What is being asked →
When you reproduce the data, keep every word exactly as it stands and leave the pictures out.

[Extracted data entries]
%%
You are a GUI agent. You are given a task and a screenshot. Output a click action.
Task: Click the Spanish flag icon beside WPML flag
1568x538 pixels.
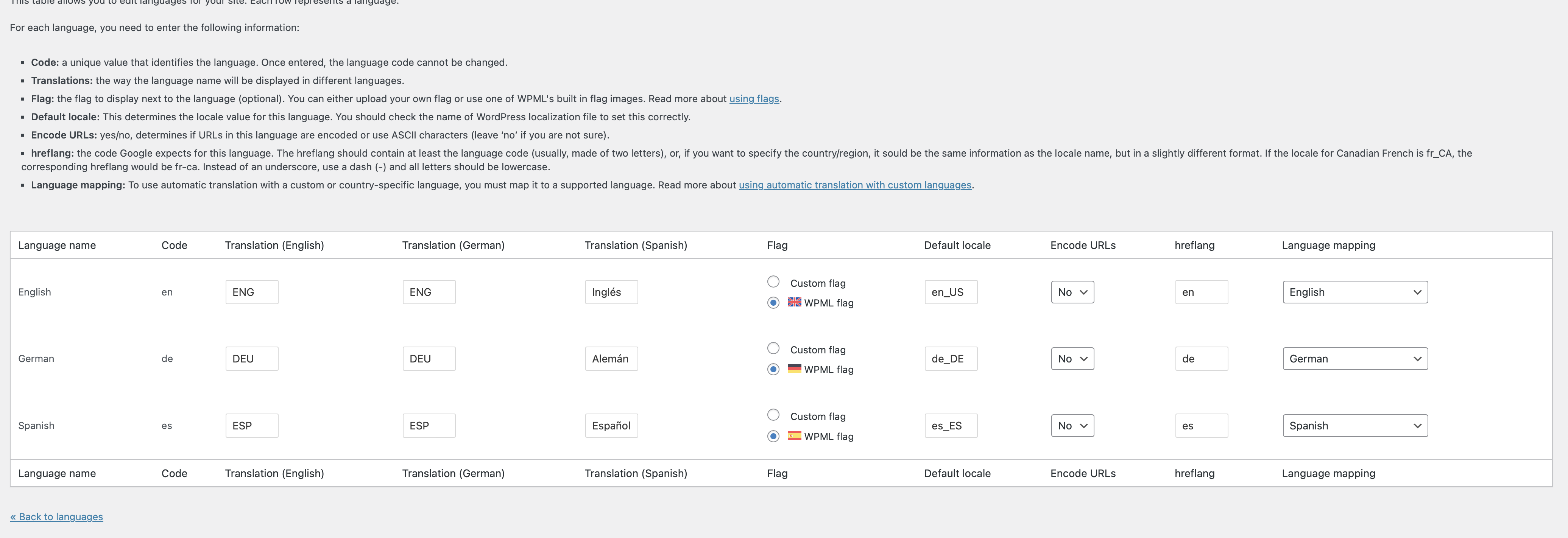click(794, 435)
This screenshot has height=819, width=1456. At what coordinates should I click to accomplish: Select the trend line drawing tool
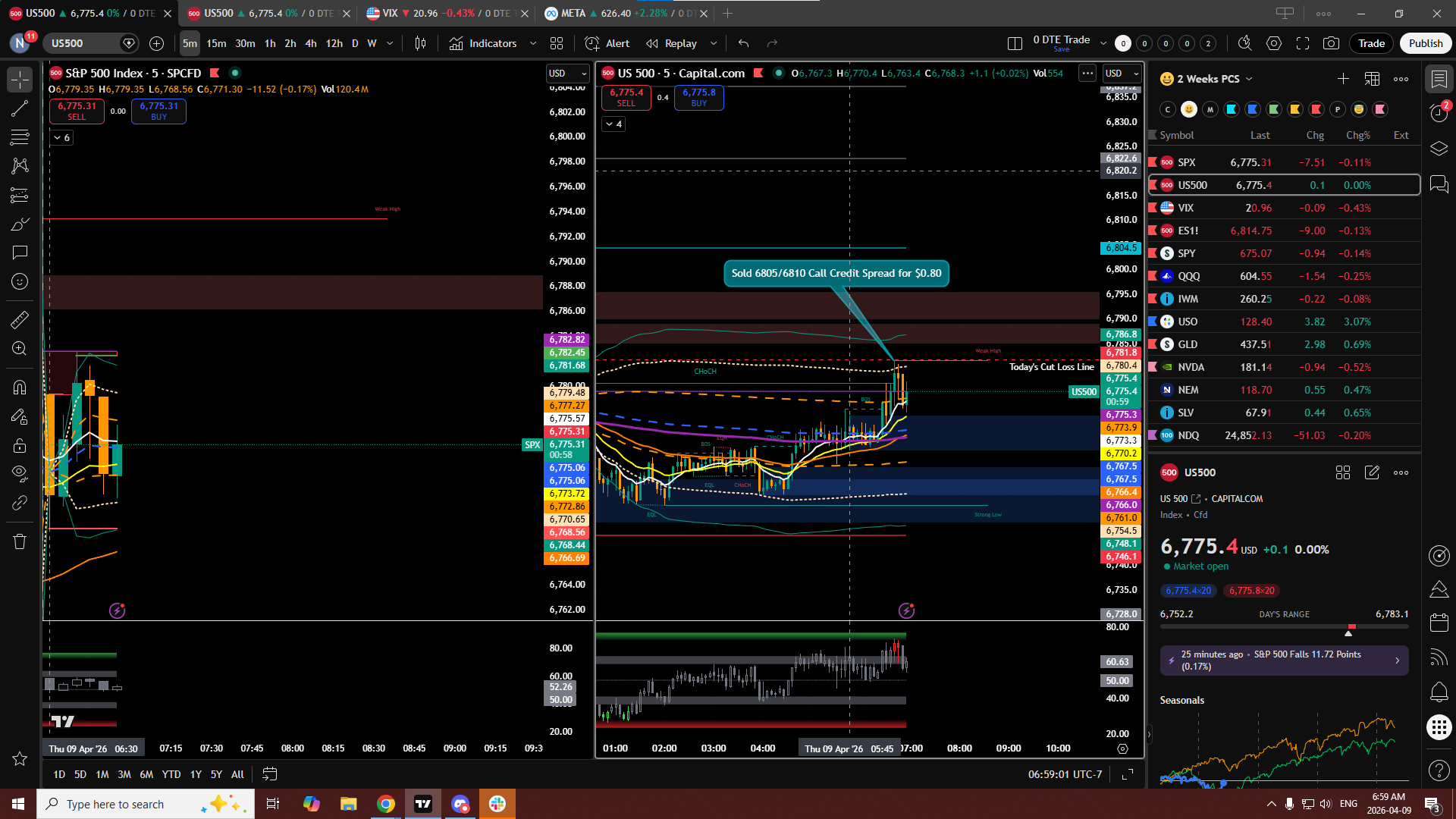(x=20, y=108)
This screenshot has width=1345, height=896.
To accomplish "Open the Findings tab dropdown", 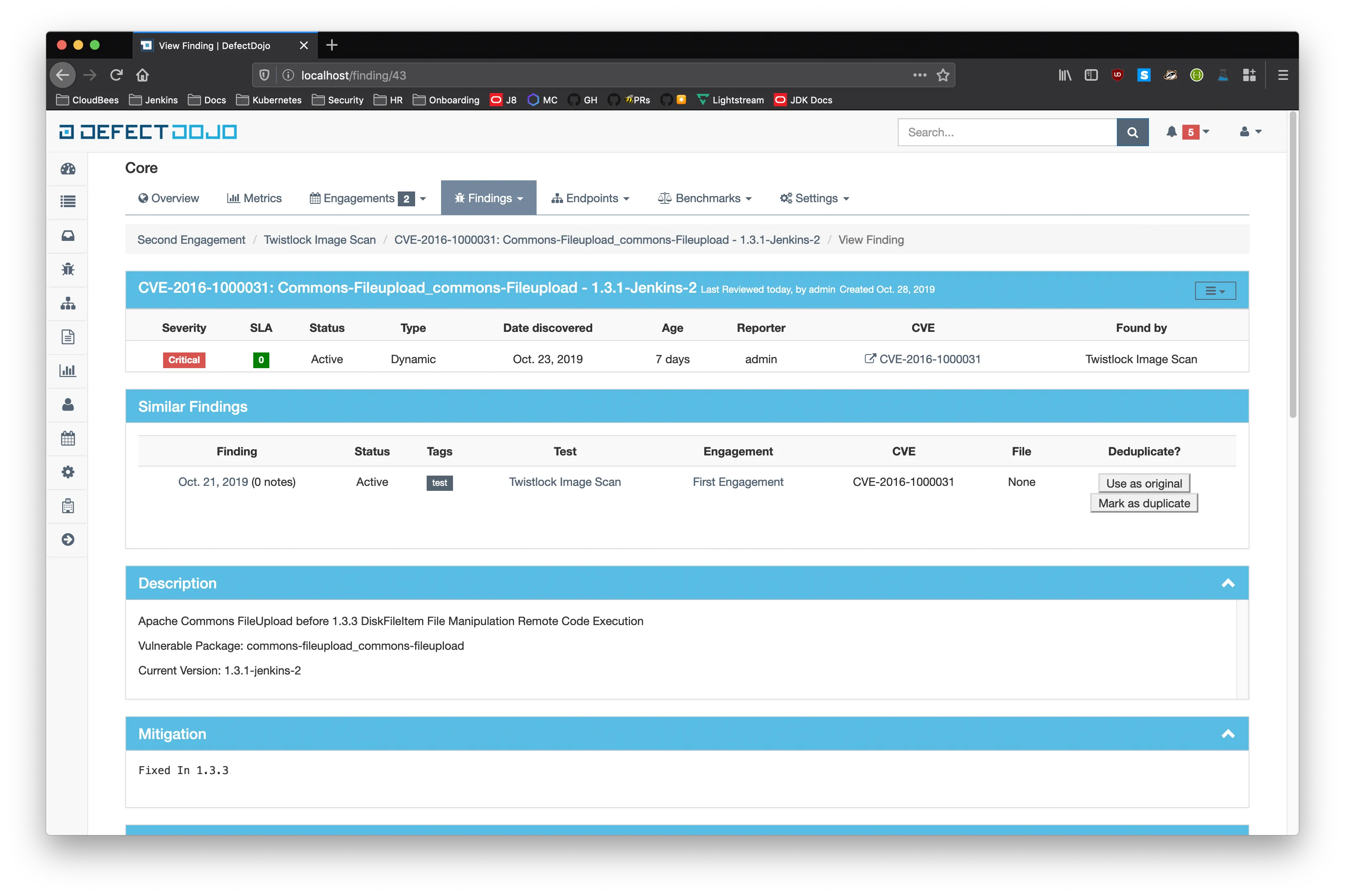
%%
Written solution →
You are a GUI agent. You are given a task and a screenshot. Output a click action.
Task: Click the Spanish flag icon beside WPML flag
1568x538 pixels.
click(794, 435)
This screenshot has height=819, width=1456. At what coordinates should I click to accomplish: Select the trend line drawing tool
(x=20, y=108)
This screenshot has width=1345, height=896.
To accomplish "Open the Findings tab dropdown", 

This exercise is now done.